▶ **Data to use**:
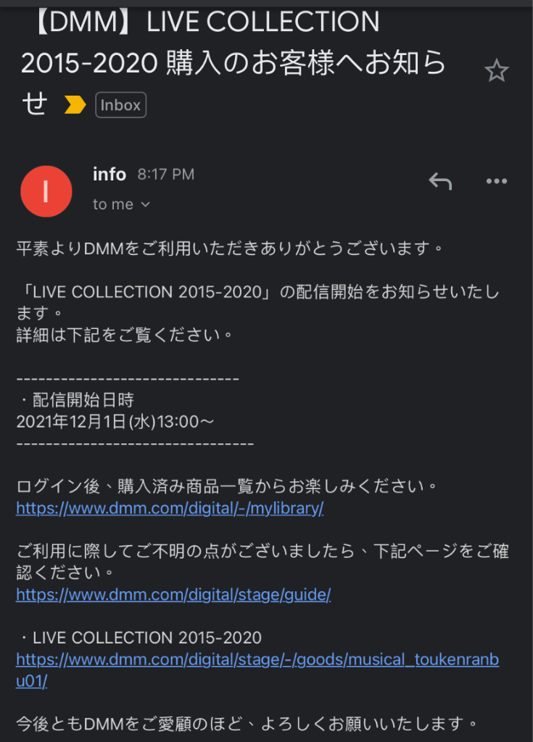
Task: Click the ログイン後 instruction paragraph
Action: point(227,486)
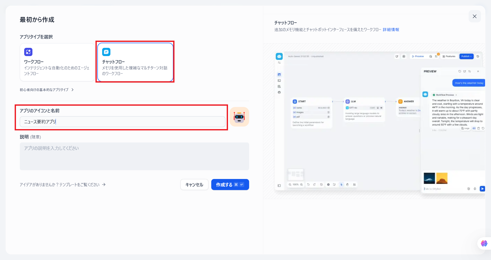This screenshot has height=260, width=491.
Task: Click the arrow icon after templates link
Action: (x=104, y=185)
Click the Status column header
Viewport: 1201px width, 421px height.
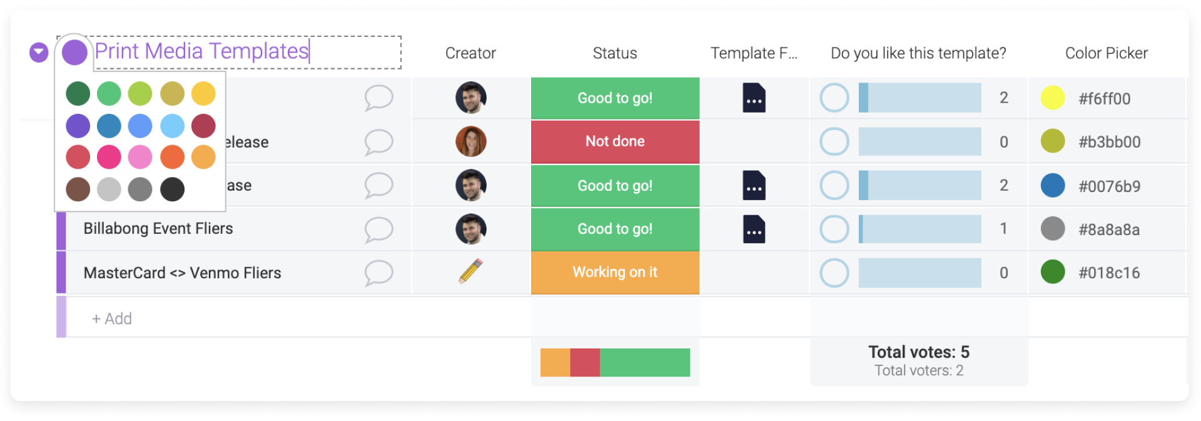click(615, 53)
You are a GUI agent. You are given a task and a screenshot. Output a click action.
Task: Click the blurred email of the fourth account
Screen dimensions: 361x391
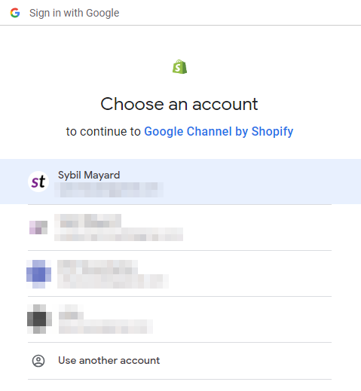[x=106, y=326]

▶ **Exercise**: Reproduce the lines from the one with "Click the Status column header" through the end of the data, keeping both end lines, adding nothing, and dropping any pictures.

▶ **Task answer**:
Click the Status column header
Viewport: 1201px width, 421px height.
click(615, 53)
You are a GUI agent. You are given a task and a screenshot. Output a click action.
Task: Click the blurred email of the fourth account
Screen dimensions: 361x391
[x=106, y=326]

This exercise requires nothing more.